## Excerpted passage
# cutting holes in drywall on ceiling to get thru joist when fishing romex?



## God man (Oct 15, 2010)

What size holes do you all normally cut?


----------



## B W E (May 1, 2011)

i cut a strip long enough to access all the joist bays i need. seems to me that a long strip produces a cleaner patch then a bunch of holes.


----------



## captkirk (Nov 21, 2007)

how far do you have to go..?and what are you trying to snake in


----------



## captkirk (Nov 21, 2007)

If you have to cut holes i agree with BWE ..... when you try to fade in 10 small holes it never looks quite right and its alot more efficient and quicker to try to work out of one long hole... One long strip is much easier to patch whether or not you or someone else is doing the patching.


----------



## God man (Oct 15, 2010)

About 8' on ceiling. However would like some input on long, short, close, far, down wall, across wall, you get the picture.


----------



## leland (Dec 28, 2007)

4" down and a 4" hole,enough to get by the plate,and get the auger bit in and drill up.
Same on the ceiling,enough to be able to work the snake around.

## Given instruction 1
From the rows below, quote the lines between the one holding "You are a computer-use" and the one holding "Screen dimensions: 1920x1040 point(352,19)", inclusive, and leave the pictures out.
The rows that follow are unrelated to the forum thread above.

## Given data
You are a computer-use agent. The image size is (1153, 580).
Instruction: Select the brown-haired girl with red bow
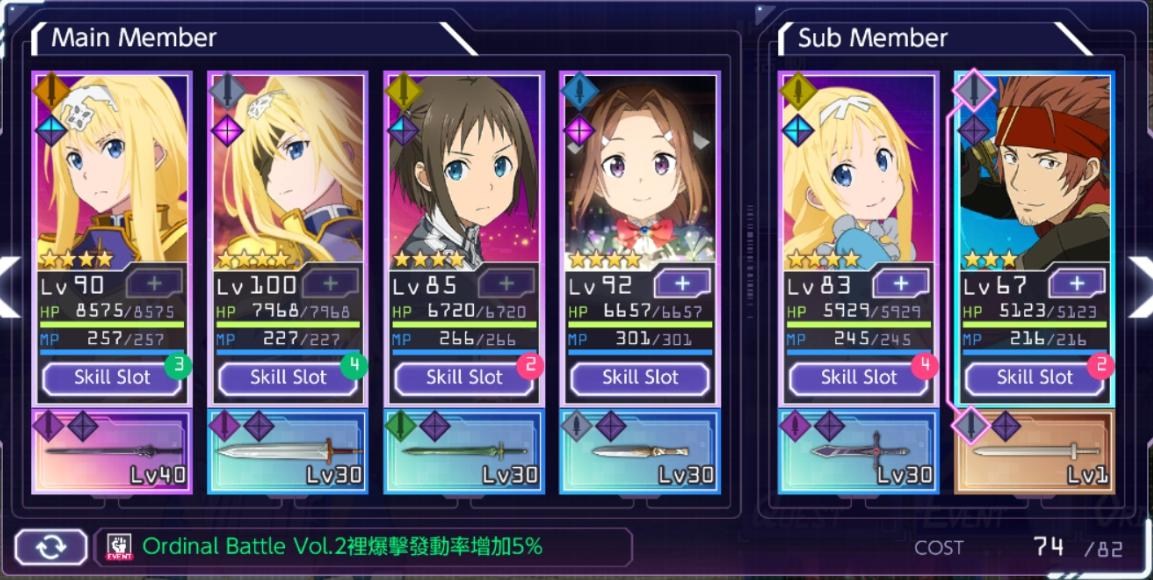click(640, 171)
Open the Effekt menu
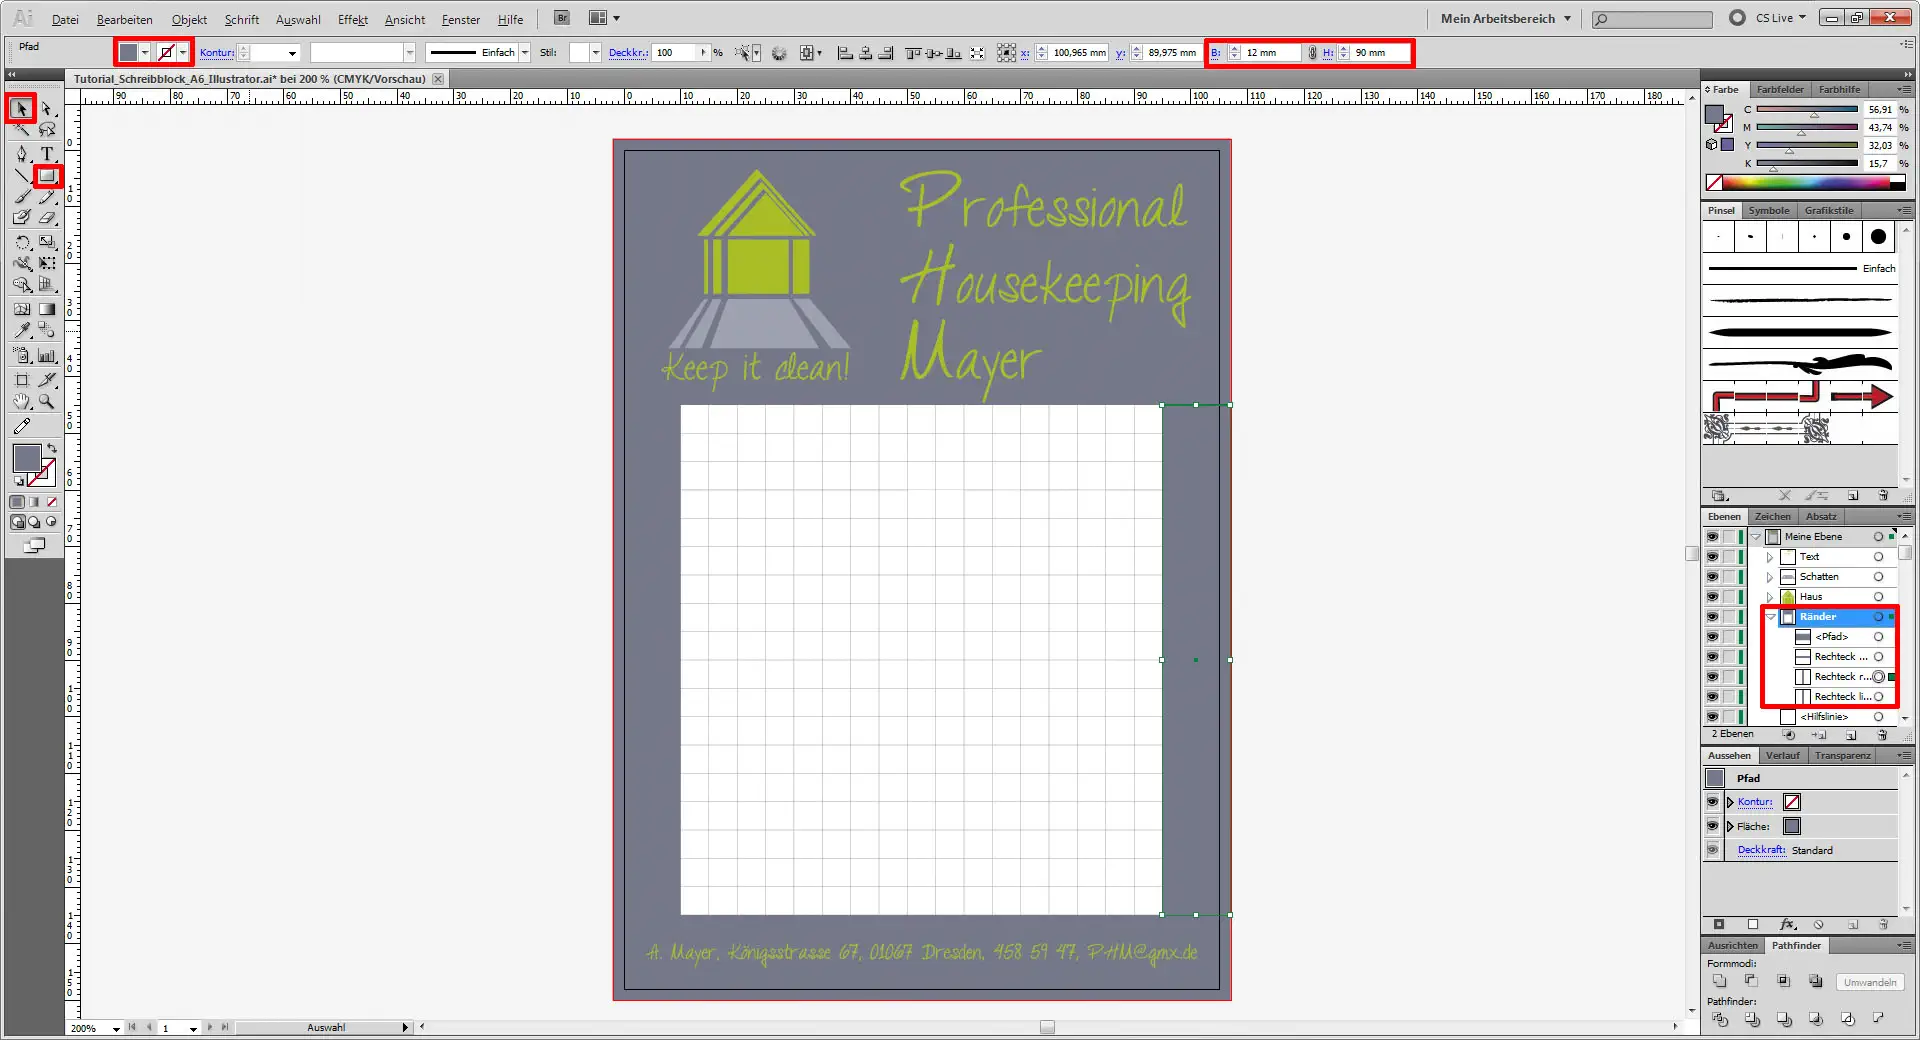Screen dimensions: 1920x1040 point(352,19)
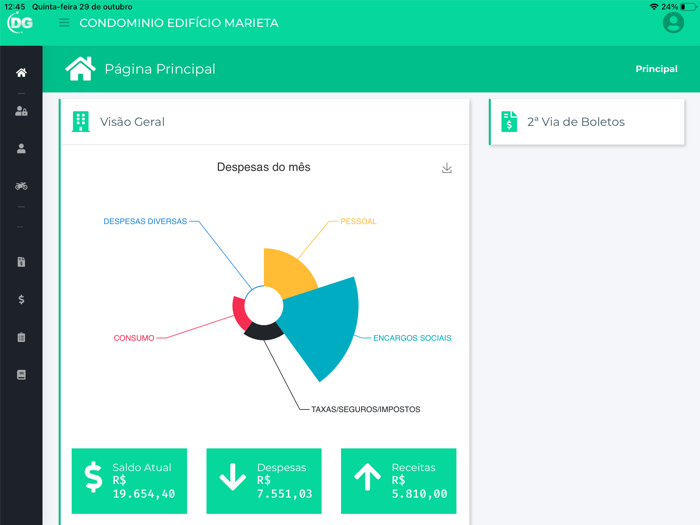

--

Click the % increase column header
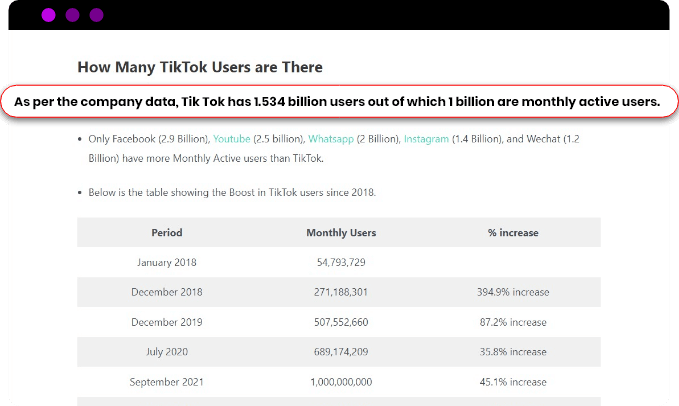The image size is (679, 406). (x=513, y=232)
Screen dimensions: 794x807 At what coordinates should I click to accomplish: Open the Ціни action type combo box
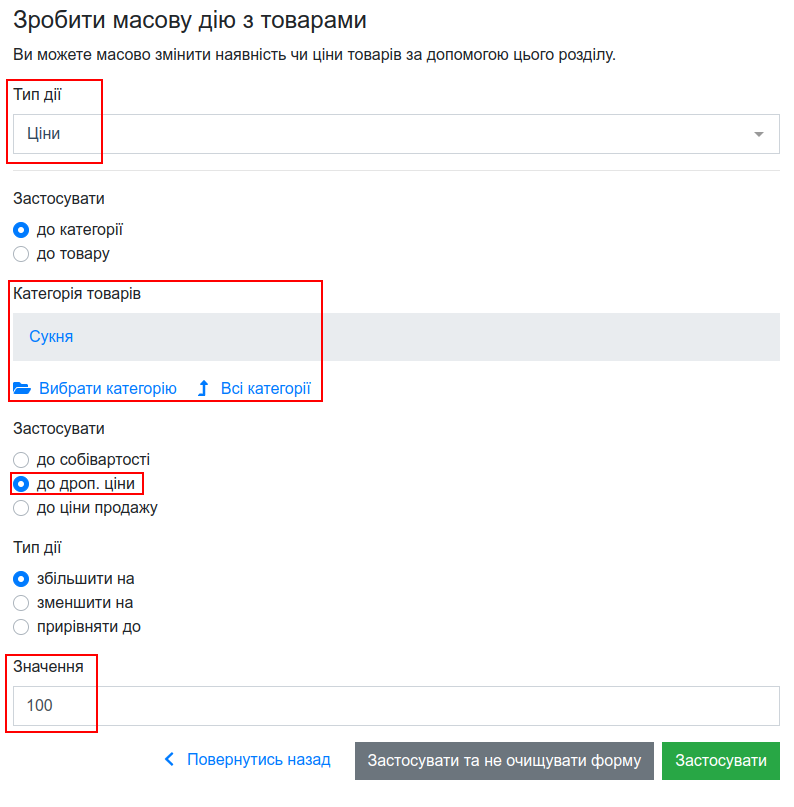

## Given instruction 2
Extend the forum thread about cutting drywall holes to fish cable past its last post.

## Written reply 1
You are a computer-use agent. The image size is (1153, 580).
Instruction: Select the brown-haired girl with red bow
click(640, 171)
Open the Effekt menu
Screen dimensions: 1920x1040 point(352,19)

## Written reply 2
Our ceilings are 'strapped' here, so once into the cavity we are free to rome.

I don't know how,nor would I have the patience to notch - strip or otherwise drill out every joist for a recessed light. Personally,I would take on a plumbers attitude.

"You want it there? No problem. Tear down the ceiling/wall-(what ever).":thumbup:


----------



## Cletis (Aug 20, 2010)

*cut holes*

we hardly ever cut holes anymore on high end fishing jobs


----------



## captkirk (Nov 21, 2007)

I try to keep holes to a min.... Sometimes you gotta do what you gotta do, but on most high hat jobs you have more than enough holes for the high hats to use as pull point and drill with long flex bit to each hole... It takes a lot of practice but ive come up with a really really good system and it works really well for me...


----------



## jbfan (Jan 22, 2007)

Cletis said:


> we hardly ever cut holes anymore on high end fishing jobs


Surface mount?:whistling2:


----------



## God man (Oct 15, 2010)

captkirk said:


> I try to keep holes to a min.... Sometimes you gotta do what you gotta do, but on most high hat jobs you have more than enough holes for the high hats to use as pull point and drill with long flex bit to each hole... It takes a lot of practice but ive come up with a really really good system and it works really well for me...


Well what is the system.....LOL


----------



## EJPHI (May 7, 2008)

Big Holes!!

Especially if you can easily get the sheetrock patched, you are working in area where you expect to run into piping from other trades, and you have to run FMC or some other unwieldy raceway.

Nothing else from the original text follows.